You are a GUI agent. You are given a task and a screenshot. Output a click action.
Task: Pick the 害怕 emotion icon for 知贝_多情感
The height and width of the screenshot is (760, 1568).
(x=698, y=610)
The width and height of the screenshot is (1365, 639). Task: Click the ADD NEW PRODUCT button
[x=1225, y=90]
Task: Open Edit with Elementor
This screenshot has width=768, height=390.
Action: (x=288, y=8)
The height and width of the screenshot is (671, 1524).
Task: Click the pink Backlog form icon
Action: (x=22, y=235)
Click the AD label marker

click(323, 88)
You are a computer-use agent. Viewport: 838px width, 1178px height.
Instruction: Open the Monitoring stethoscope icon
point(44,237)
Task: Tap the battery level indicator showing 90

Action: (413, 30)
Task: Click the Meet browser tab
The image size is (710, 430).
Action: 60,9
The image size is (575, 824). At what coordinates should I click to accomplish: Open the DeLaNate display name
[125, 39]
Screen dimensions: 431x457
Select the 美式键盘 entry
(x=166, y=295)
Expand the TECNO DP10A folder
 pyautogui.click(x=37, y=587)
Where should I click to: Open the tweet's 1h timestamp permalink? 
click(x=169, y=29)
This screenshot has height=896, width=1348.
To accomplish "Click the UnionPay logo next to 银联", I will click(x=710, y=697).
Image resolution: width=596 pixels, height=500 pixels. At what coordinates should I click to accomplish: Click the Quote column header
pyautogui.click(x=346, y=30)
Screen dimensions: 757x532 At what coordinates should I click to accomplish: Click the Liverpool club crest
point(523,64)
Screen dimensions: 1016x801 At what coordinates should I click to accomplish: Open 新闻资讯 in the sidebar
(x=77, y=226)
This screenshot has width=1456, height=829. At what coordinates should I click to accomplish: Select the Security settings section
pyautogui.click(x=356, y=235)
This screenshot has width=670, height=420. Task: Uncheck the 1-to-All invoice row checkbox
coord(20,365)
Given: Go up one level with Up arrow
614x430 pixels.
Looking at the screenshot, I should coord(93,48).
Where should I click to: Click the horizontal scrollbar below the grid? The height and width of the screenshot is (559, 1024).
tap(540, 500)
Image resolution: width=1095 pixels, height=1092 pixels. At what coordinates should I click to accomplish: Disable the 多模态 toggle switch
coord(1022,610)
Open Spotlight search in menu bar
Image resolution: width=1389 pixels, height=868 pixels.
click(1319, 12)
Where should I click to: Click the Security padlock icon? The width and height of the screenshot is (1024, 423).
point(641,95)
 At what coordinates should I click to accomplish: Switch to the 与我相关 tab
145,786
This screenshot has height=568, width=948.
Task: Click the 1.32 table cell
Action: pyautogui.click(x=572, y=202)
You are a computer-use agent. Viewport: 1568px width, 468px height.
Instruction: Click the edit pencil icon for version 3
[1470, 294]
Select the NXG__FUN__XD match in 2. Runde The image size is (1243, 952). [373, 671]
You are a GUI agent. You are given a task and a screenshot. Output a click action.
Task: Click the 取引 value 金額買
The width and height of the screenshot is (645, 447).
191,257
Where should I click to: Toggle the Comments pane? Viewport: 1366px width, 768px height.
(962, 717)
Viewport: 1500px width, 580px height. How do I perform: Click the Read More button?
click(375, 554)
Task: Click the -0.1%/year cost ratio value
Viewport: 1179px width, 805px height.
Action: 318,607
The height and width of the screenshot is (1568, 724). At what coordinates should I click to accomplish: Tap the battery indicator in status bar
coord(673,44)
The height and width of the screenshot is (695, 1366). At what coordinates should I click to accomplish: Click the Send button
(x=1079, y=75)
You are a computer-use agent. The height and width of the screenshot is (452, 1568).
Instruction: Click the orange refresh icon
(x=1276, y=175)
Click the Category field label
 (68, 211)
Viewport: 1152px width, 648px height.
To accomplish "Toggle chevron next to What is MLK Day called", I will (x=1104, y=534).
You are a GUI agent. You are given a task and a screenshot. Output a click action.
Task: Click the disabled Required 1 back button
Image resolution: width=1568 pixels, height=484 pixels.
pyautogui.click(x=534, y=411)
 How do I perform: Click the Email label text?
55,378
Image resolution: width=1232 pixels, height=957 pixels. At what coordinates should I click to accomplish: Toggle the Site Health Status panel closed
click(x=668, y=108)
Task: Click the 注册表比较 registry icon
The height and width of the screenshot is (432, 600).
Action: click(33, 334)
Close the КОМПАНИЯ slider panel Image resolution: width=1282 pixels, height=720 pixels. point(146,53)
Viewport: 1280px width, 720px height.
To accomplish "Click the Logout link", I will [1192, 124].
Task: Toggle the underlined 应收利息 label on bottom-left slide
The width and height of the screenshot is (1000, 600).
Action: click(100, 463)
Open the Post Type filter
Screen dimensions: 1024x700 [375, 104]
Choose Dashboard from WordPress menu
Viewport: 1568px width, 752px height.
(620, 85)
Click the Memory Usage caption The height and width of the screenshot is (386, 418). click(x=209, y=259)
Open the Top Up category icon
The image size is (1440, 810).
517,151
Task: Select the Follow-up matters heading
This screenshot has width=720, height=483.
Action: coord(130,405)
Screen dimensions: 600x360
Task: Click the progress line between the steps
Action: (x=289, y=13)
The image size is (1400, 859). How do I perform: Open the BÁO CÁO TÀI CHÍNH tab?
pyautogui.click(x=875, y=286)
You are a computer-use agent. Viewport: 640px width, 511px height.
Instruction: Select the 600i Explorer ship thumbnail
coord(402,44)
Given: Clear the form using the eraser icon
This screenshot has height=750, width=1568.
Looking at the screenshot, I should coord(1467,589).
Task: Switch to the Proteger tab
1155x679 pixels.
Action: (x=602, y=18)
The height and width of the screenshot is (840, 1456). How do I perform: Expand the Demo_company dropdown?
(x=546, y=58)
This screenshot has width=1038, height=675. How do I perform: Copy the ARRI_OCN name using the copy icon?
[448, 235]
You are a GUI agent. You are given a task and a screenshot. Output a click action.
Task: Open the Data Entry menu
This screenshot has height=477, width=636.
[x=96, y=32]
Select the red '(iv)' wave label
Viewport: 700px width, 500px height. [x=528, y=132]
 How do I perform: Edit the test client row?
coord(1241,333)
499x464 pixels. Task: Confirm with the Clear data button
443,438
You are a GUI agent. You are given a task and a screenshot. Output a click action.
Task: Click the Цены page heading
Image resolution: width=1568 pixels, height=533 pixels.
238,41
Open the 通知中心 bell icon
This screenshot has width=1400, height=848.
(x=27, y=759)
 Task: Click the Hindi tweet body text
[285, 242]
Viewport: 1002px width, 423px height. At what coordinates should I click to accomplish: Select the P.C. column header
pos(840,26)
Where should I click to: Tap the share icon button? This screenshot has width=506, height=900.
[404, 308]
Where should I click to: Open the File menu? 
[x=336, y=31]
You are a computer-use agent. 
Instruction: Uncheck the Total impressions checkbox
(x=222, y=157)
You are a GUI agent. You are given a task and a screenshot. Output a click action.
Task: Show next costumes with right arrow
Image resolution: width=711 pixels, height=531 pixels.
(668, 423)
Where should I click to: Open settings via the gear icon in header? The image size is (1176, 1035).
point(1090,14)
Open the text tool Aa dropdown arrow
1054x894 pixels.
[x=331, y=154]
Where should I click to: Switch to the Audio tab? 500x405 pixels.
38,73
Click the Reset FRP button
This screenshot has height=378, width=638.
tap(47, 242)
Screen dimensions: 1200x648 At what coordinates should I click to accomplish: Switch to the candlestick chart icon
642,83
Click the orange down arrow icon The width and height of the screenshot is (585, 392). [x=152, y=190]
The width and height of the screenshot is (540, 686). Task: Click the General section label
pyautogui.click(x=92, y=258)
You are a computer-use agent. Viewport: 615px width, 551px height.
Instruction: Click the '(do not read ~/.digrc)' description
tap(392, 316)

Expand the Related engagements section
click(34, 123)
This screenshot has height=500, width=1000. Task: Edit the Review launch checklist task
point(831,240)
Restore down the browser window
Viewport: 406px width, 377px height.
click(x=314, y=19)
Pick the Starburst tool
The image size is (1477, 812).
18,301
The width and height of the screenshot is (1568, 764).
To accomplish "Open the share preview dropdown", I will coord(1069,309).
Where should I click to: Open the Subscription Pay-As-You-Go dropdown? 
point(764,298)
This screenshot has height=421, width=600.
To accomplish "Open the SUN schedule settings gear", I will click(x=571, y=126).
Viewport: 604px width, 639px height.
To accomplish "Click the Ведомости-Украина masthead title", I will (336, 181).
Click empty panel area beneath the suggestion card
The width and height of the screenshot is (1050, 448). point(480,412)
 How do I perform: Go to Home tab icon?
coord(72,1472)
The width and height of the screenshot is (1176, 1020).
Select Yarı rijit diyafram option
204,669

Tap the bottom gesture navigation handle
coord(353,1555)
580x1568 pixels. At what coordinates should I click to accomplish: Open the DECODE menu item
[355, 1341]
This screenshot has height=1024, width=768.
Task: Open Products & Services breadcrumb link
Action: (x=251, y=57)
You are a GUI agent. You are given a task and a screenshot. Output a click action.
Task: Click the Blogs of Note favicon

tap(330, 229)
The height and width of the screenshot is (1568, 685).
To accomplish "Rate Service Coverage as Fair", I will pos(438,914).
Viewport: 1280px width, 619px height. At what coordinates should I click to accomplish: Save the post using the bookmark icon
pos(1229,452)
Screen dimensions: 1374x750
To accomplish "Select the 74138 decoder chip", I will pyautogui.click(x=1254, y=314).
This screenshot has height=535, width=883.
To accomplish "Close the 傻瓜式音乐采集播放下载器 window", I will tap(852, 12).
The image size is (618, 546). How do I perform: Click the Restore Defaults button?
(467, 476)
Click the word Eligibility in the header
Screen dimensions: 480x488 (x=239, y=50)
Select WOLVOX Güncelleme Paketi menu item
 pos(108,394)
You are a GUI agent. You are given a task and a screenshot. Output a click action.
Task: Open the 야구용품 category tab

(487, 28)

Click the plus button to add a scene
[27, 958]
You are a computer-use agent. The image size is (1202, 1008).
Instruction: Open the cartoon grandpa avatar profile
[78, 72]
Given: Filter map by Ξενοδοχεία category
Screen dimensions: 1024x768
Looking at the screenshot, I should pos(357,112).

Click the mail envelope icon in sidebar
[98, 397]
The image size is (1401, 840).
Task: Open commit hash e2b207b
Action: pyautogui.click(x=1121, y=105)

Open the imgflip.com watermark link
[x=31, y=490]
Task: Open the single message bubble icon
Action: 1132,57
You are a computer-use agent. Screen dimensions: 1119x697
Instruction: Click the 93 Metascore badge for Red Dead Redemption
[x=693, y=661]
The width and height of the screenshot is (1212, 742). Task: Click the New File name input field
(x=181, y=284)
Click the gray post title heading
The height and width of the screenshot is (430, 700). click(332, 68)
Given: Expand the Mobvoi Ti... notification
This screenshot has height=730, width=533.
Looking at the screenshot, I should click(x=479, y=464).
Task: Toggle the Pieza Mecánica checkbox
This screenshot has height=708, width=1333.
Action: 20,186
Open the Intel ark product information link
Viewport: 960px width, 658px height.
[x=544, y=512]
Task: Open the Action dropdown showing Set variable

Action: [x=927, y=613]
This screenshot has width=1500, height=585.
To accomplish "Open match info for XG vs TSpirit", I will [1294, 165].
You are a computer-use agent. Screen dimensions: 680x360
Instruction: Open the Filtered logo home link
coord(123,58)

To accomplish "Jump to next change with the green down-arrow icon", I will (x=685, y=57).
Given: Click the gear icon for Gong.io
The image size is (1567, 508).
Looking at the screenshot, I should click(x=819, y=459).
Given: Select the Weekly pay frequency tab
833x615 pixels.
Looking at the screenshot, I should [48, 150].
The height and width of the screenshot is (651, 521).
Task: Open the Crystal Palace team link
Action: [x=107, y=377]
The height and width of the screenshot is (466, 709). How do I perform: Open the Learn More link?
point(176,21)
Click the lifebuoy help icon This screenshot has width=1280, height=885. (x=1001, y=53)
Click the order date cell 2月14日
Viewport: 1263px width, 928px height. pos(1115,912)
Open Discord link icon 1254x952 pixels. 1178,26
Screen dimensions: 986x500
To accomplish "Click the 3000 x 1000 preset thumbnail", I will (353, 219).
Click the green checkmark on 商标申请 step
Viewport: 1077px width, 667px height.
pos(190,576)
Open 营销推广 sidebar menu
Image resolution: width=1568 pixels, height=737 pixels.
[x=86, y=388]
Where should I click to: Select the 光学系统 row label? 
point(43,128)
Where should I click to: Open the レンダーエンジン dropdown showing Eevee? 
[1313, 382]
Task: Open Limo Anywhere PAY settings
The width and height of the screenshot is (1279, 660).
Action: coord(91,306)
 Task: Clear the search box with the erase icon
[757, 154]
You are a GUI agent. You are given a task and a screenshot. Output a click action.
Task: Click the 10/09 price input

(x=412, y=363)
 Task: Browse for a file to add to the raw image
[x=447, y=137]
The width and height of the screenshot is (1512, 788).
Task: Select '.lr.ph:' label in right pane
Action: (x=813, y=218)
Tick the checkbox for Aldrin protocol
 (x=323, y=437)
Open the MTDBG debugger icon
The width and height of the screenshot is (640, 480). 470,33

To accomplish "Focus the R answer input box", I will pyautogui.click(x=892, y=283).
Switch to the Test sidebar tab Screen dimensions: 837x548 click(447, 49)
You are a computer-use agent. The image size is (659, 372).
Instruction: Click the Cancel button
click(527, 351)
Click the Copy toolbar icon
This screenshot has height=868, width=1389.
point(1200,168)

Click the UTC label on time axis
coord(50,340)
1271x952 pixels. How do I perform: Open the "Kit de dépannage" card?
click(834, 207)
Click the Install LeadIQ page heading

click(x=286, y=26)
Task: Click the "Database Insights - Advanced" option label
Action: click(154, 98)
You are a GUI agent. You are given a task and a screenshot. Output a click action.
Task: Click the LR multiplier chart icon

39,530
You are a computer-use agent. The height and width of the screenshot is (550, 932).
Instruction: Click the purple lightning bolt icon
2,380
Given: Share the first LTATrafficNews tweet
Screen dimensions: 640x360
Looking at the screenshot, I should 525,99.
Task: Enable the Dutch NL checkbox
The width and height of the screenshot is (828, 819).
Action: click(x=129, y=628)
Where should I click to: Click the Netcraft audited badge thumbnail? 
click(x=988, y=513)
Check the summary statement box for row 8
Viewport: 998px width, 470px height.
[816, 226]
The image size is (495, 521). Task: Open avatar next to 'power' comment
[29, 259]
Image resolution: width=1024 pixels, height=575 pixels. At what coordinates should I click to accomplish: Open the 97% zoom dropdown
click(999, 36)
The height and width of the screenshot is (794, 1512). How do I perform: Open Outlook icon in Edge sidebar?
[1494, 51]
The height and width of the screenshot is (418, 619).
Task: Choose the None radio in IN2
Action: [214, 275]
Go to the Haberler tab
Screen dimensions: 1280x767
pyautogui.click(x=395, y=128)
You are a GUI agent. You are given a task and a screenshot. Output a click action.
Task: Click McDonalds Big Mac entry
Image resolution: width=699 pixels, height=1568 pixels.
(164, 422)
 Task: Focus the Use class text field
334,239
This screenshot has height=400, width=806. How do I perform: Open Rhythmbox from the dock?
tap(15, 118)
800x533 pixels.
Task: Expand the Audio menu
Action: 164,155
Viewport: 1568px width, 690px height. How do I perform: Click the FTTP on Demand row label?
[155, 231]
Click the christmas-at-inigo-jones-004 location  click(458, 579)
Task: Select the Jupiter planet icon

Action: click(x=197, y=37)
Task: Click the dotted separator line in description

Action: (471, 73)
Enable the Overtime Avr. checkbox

- **What to work on**
Each line of the listing above that contains the word "green" is to be copied.

- **Response area**
To accomplish "Jump to next change with the green down-arrow icon", I will (x=685, y=57).
Click the green checkmark on 商标申请 step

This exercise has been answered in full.